Durkin’s Playbook: Cutler To Marshall Game-Winner

By Dan Durkin-

(CBS) If I were to ask you which Bears player the Bengals chose to double team in the redzone nursing a four-point lead with 8:06 remaining in the game, you’d most likely scoff at such an easy question, and reply: “Brandon Marshall, obviously.”

You’d be wrong.  Surprisingly enough, the Bengals chose to double team tight end Martellus Bennett instead.

Let’s go to the tape to look at the Bears game-winning 19-yard strike from Jay Cutler to Brandon Marshall.

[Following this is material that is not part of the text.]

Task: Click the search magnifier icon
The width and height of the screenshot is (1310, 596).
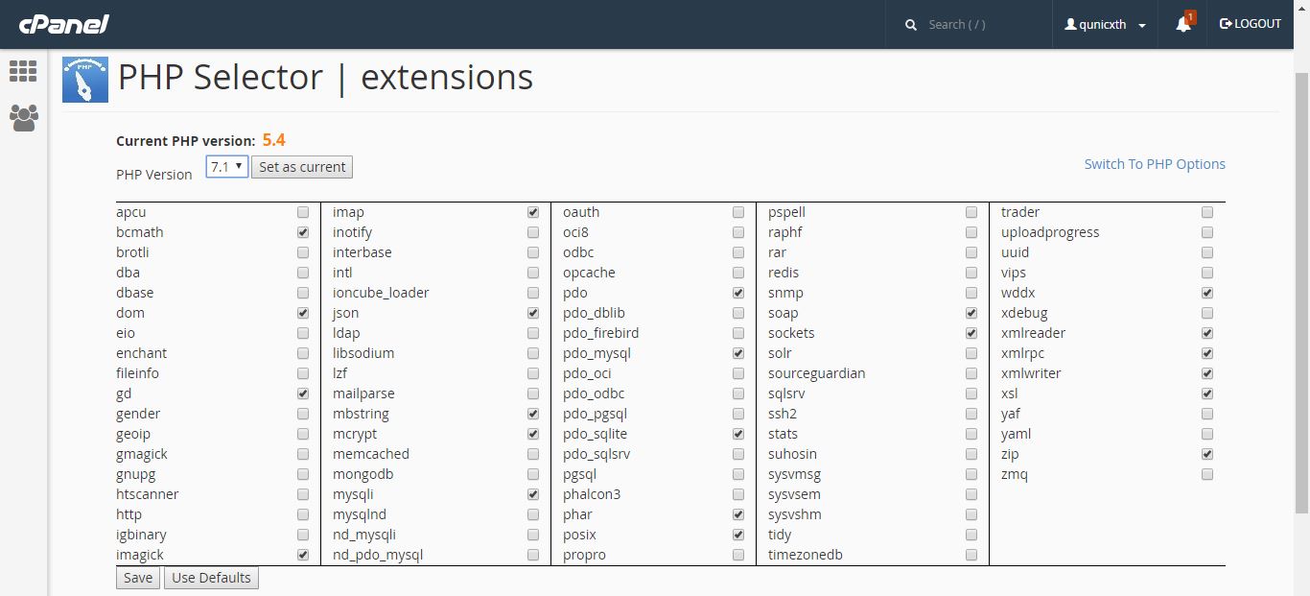Action: pyautogui.click(x=911, y=25)
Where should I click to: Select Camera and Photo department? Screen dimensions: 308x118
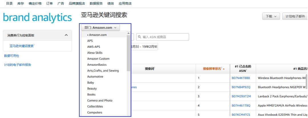pyautogui.click(x=100, y=101)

The Bears come out in “21” personnel (2 running backs, 1 tight end) with Marshall lined up as the ‘Z’ receiver in the slot. The Bengals counter with their base 4-3 personnel.


The Bears ran a “smash” route, which is a two-man route combination. The outside receiver runs a 6-yard smash route (dig or hitch), and the inside receiver runs a corner route.

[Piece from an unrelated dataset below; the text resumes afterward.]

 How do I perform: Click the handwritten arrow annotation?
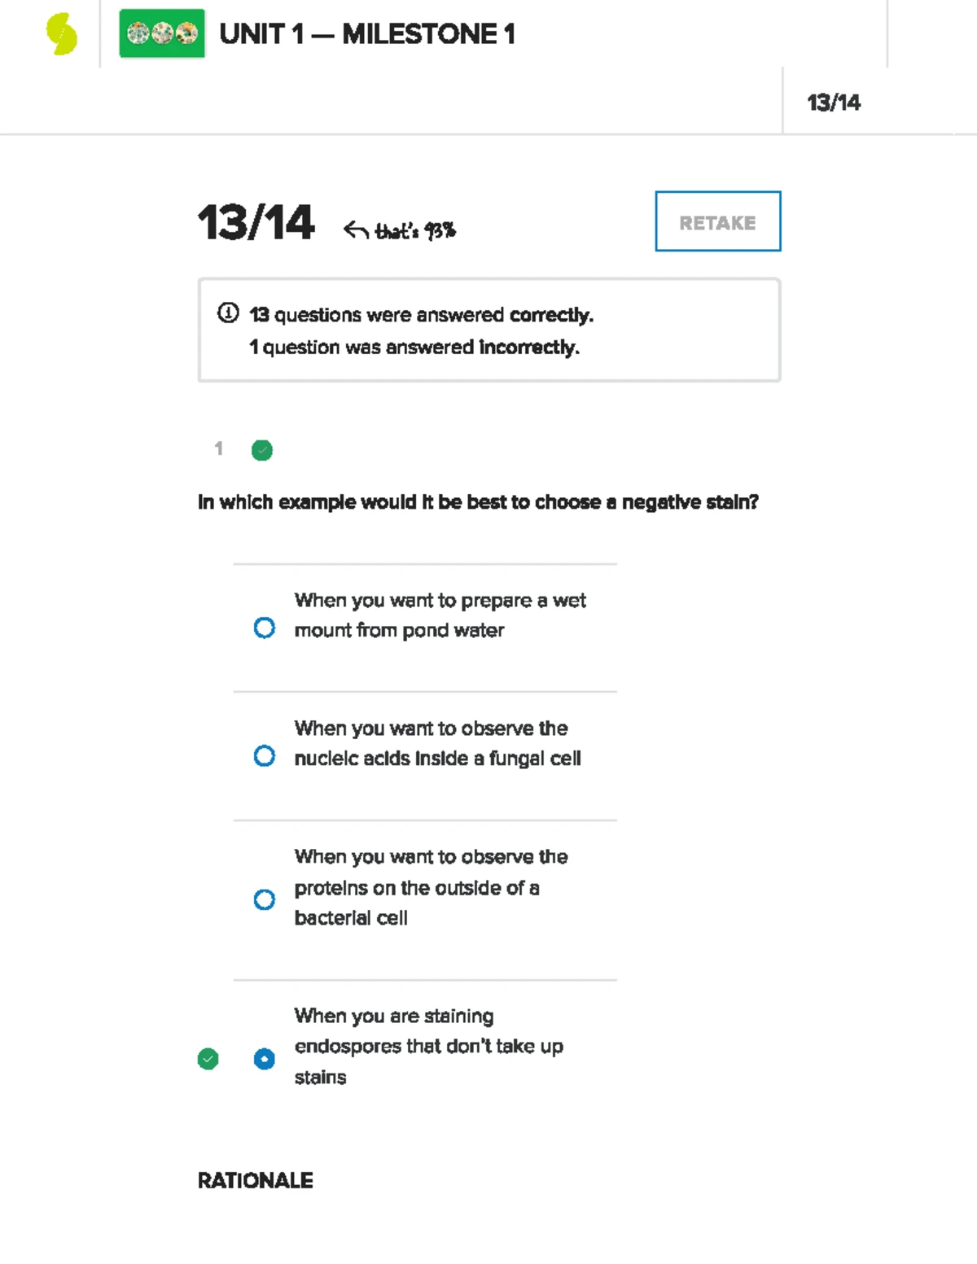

Typically this concept is most effective against Cover-2, as you put the cornerback in a bind. If he jumps on the smash route, you hit the corner, if he sinks on the corner route, you hit the smash. On this play, the Bengals bring a 5-man pressure package, blitzing James Harrison from the weak side. Harrison tipped his hand too early on this blitz, which was called out by Brandon Marshall.


As I always say, football is a game of simple math, so with a 5-man rush, the Bengals have six defenders to cover five receivers. With only two defenders on the open side of the formation, Cutler and Marshall know they have man coverage, against a safety nonetheless.

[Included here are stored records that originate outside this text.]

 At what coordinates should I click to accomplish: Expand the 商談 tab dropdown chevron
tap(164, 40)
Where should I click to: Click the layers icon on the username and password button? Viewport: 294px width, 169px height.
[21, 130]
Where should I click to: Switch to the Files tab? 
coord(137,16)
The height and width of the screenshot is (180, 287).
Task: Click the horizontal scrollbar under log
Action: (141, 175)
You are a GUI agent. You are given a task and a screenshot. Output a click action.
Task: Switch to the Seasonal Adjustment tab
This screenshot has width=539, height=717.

Marshall stems Reggie Nelson inside, which turns him around, opens his hips and creates a clear passing lane to the corner.


Cutler reads from Bennett to Jeffery to Marshall, loads up.


And delivers a game-winning strike to Marshall in the corner of the endzone.


Hard to believe the Bengals chose this coverage at such a crucial moment in the game. Not only did the Bengals leave Marshall single-covered, they matched him up with a safety (Reggie Nelson), a situation Marshall said he could “only dream about.”

Perhaps this was an in-game adjustment to the red zone touchdown Bennett hauled in earlier, but even so, it was a questionable coaching decision to not force the Bears to beat them with someone other than their best offensive player.